René Belin démissionne du bureau confédéral le 9 mai 1940 et accepte, le 14 juillet, le ministère de la Production industrielle et du Travail de la part du Chef de l'Etat français. Vont le suivre les dirigeants de "Syndicats" qui représentait près d'un tiers des délégués au congrès confédéral de Nantes en 1938. Leur verbe anticapitaliste va servir d'alibi à un position ultra-collaborationniste, leur anticommunisme les mènera en droite ligne à la trahison.
Quelques uns qui vont adhérer à l'Etat Français de Pétain:
ALBERTINI (Georges) : Secrétaire des Jeunesses Socialistes; membre
de la SFIO et de la CGT. Membre de l’Institut Supérieur ouvrier, du Comité de Vigilance des Intellectuels antifascistes.

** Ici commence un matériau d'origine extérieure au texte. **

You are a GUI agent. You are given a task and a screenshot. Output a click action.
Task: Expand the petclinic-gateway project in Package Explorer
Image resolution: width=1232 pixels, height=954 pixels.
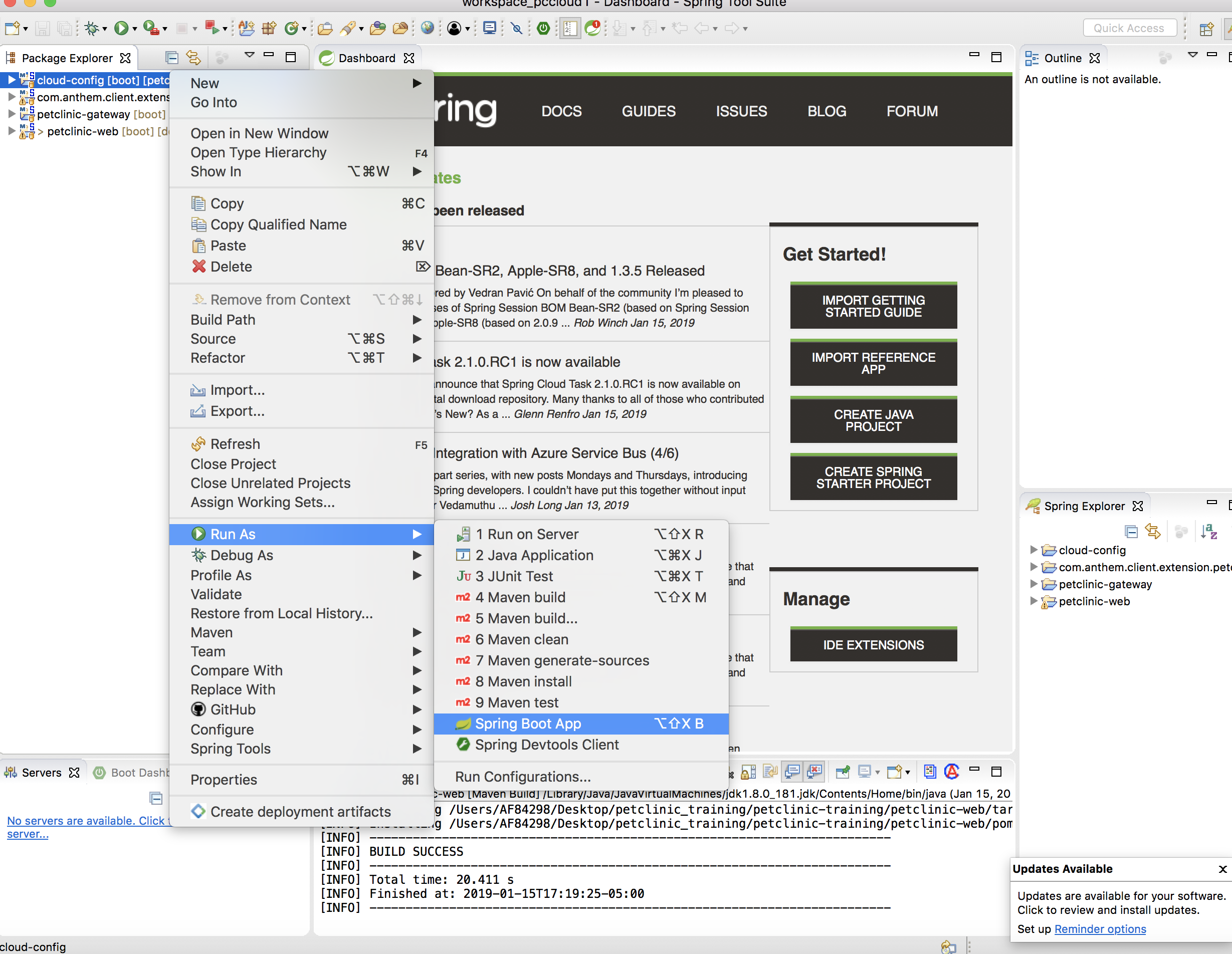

Secrétaire général du RNP, parti collaborationniste de Marcel Déat.
Directeur de la revue Est et Ouest. Il devient un des membres de l'entourage de Georges Pompidou. Il meurt en 1983.

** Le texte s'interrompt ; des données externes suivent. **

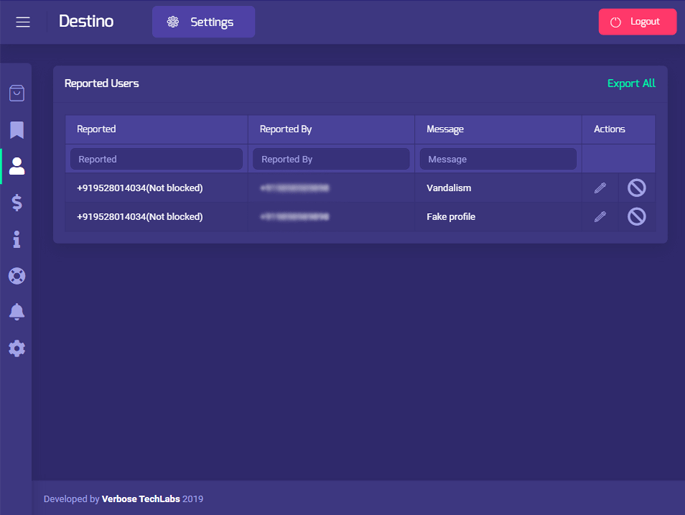685x515 pixels.
Task: Click the Settings tab in header
Action: (x=203, y=22)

BELIN (René) : Secrétaire général adjoint de la CGT. Ministre du Travail du maréchal Pétain. Un des signataires de la loi sur le statut des Juifs du 3 octobre 1940. Après
la guerre, il fonde le "Front syndicaliste" puis "La Revue syndicaliste", proche de FO. Il est élu maire d'une commune de Seine-et-Marne de 1958 à 1965. Il meurt en
1977.
BERNIER (Jean) : Collabore au journal Le Libertaire. Proche des surréalistes. Fondateur,
au sein de la CGT du cercle syndicaliste Lutte des classes. Se rallie au maréchal Pétain. Est nommé en 1942 secrétaire de l'Organisation des Prisonniers de Guerre de la zone occupée.
Collabore à des revues nationalistes françaises. Meurt en 1975.

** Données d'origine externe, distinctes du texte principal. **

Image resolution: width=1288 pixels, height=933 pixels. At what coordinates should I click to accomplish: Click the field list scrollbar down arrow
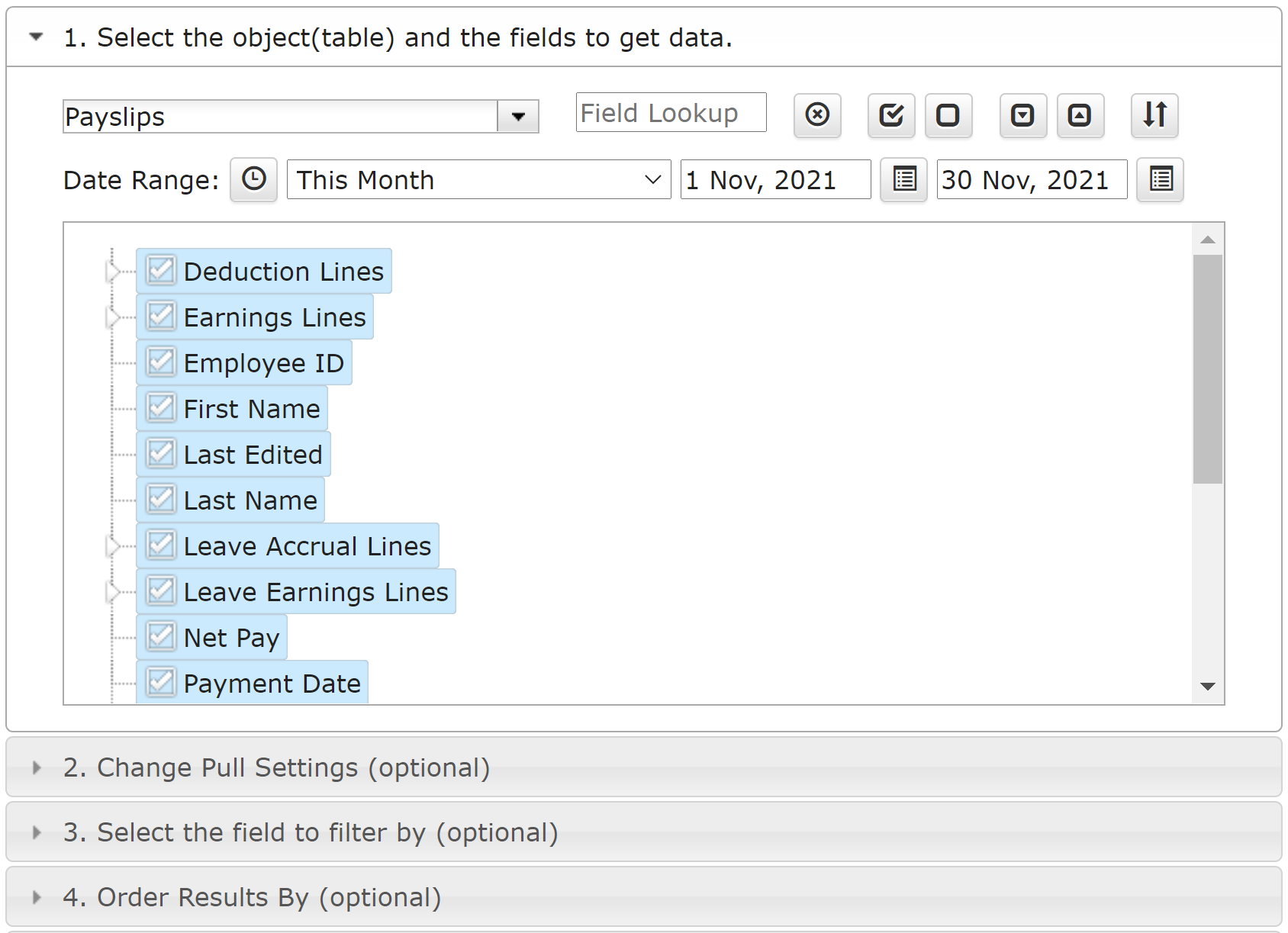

BIDEGARAY (Marcel) : Secrétaire Général de la Fédération Nationale des Travailleurs des Chemins
de Fer (CGT). Membre de la SFIO. Trésorier du COSI (Comité Ouvrier de Secours Immédiat), ouvertement collaborationniste. Exécuté par la résistance communiste au camp d'internement de Bidache (64)
le 20 décembre 1944
CHEVENARD (née VIOLET, Jeanne) : Déléguée à la propagande de la CGT parmi les femmes. Féministe. Adepte de la collaboration franco-allemande. Membre du bureau du
journal Au Travail. Exécutée par la Résistance le 29 juin 1944.
COGNET (Paul) : Dirigeant de la Fédération CGT de l'habillement. Membre de la milice socialiste d'autodéfense antifasciste. Adhère en 1936 au Parti Communiste
Internationaliste d'obédience trotskyste. Un des concepteurs de la Charte du Travail de René Belin.
CORDIER (Henri) : Dirigeant de la Fédération du bâtiment CGT. Membre de la SFIO. Gère l'immeuble
confédéral CGT de la rue d'Amsterdam à Paris, de 1940 à 1944. Un des concepteurs de la Charte du Travail de René Belin.
COURRIÈRE (Émile) : Secrétaire de la Fédération postale de la CGT. Chef du secrétariat
particulier de René Belin, ministre du Travail.
DAUPHIN-MEUNIER (Achille) : Economiste. Appartient au bureau d'études de la CGT en 1938-1939.
Collaborateur du quotidien Aujourd'hui. Crée la faculté Libre de Droit et Sciences Economiques (FACO) à la fin des années 1960.
DOOGHE (Charles) : Cadre du Syndicat des employés (CGT). Cadre du RNP - DEAT.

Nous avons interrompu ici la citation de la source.